Elsewhere it is confusion of metaphor, very common among the second-rate "tragedians," that is derided. Says the physician in the play:—

All these threat'ning storms, which, like impregnant clouds, do hover o'er our heads (when once they are grasped but by the eye of reason), melt into fruitful showers of blessings on the people.

Bayes. Pray mark that allegory. Is not that good?

Johnson (another spectator). Yes, that grasping of a storm with the eye is admirable.

In one place, Smith, the aforesaid onlooker, complains that, amid all the talk, the plot stands still; to which Bayes replies, "Why, what the devil is the plot good for but to bring in fine things?" At another juncture we have the first hint of a bit of persiflage which Sheridan afterwards imitated in "The Critic." It has reference to the portentous reticence of some of the dialogue in Restoration plays. An usher and a physician are on the stage:—

Phys. If Lorenzo should prove false (which none but the great gods can tell) you then perhaps would find that—— (whispers).

Usher. Alone, do you say?

Phys. No, attended with the noble—— (whispers).

Usher. Who, he in grey?

Phys. Yes, and at the head of—— (whispers).

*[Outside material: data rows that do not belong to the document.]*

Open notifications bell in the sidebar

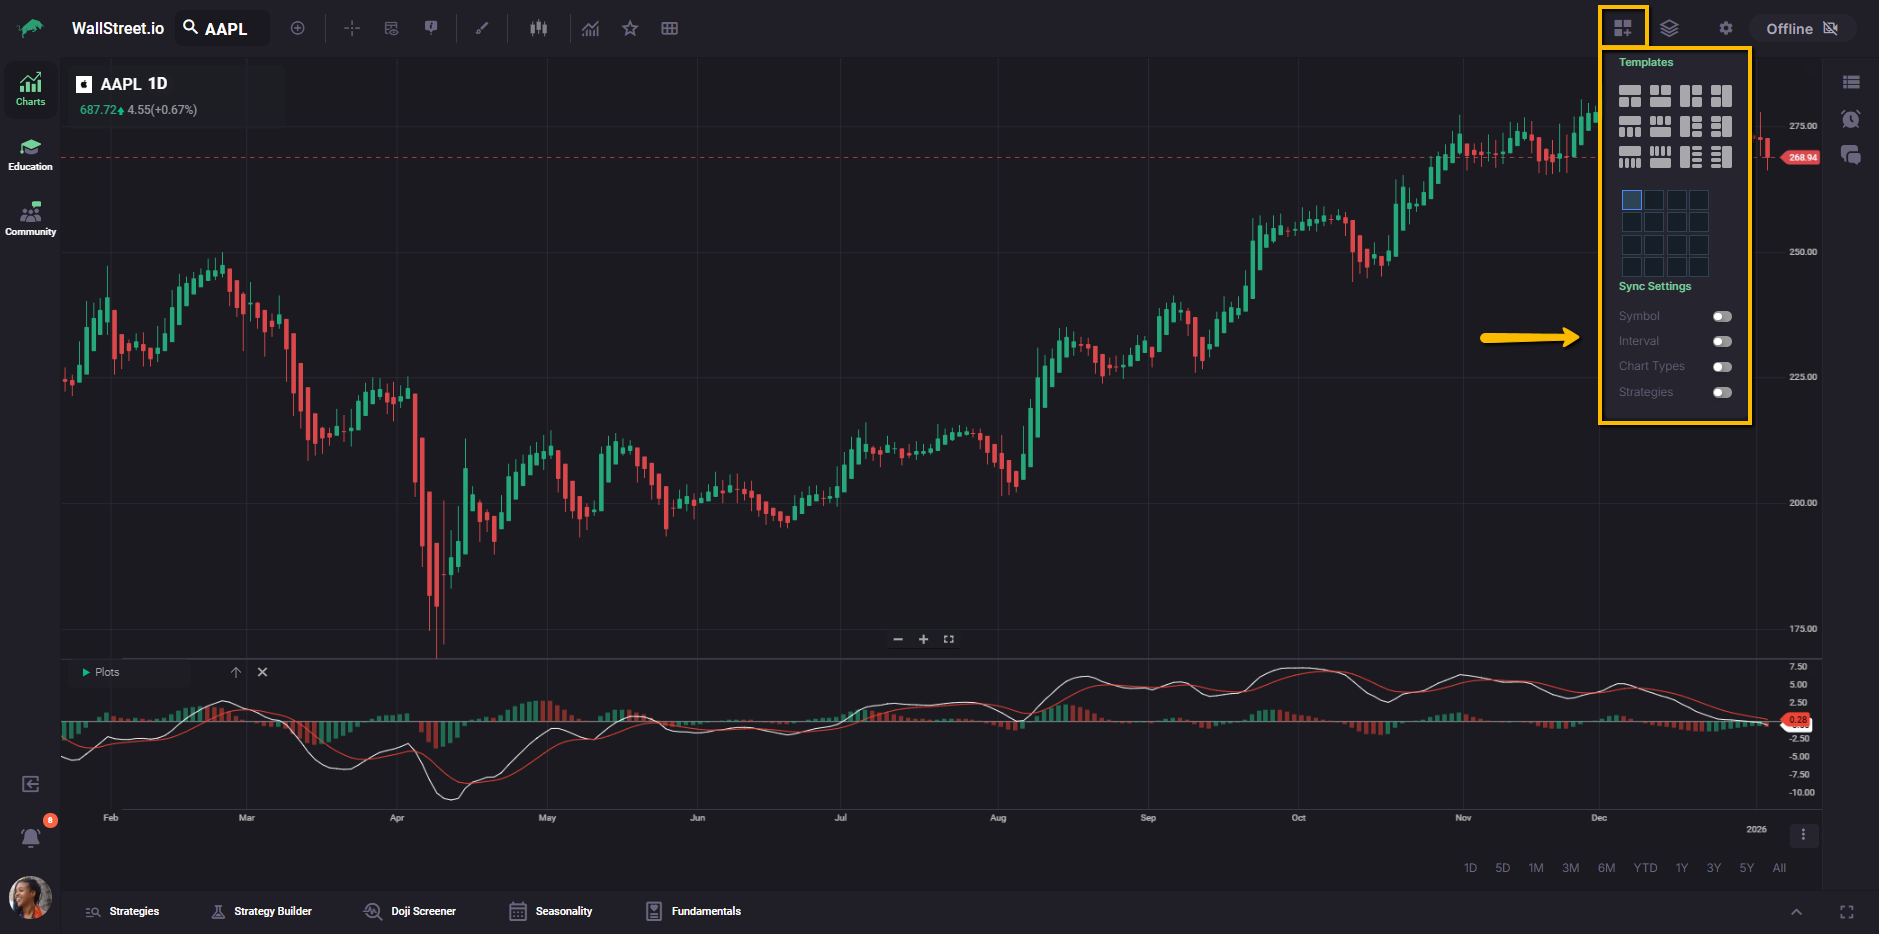(x=31, y=837)
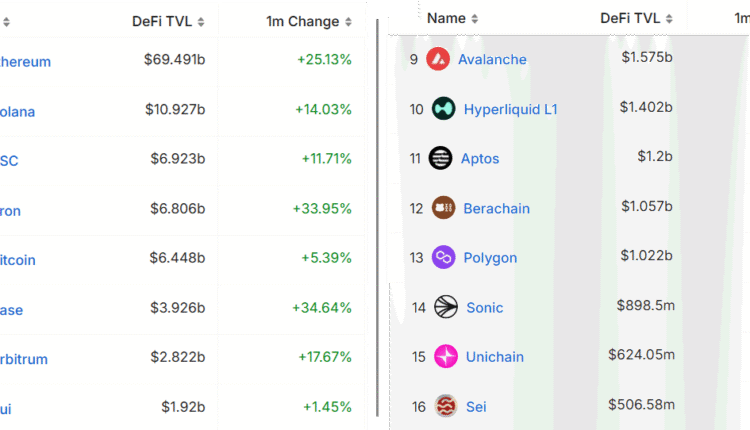750x430 pixels.
Task: Open the Unichain chain link
Action: (x=495, y=357)
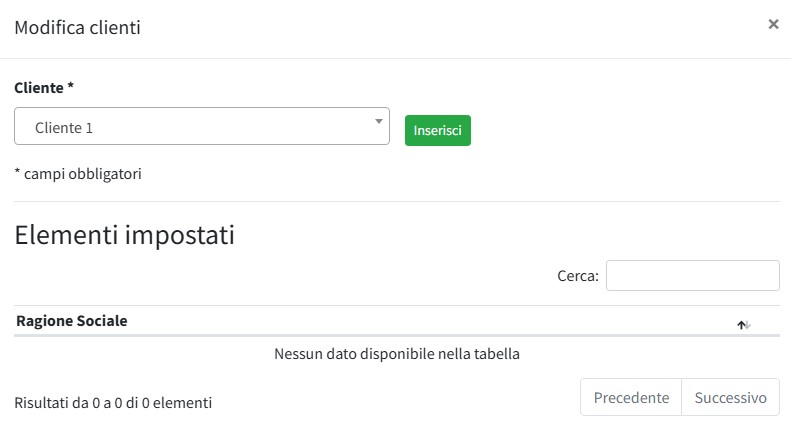Image resolution: width=791 pixels, height=429 pixels.
Task: Select the 'Cliente 1' value text
Action: coord(64,128)
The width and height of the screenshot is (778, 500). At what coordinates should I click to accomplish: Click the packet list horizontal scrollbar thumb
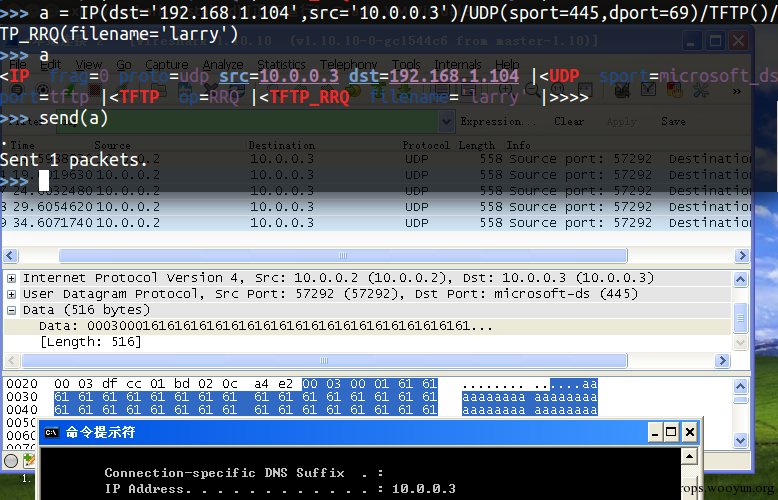[x=343, y=255]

Usher. Then, sir, most certain 'twill in time appear, These are the reasons that have induc'd 'em to't; First, he—— (whispers). Secondly, they—— (whispers). Thirdly, and lastly, both he and they—— (whispers).

[Exeunt whispering.

"Well, sir," says Smith to Bayes, "but pray, why all this whispering?" "Why, sir," replies the dramatist, "because they are supposed to be politicians, and matters of state ought not to be divulg'd."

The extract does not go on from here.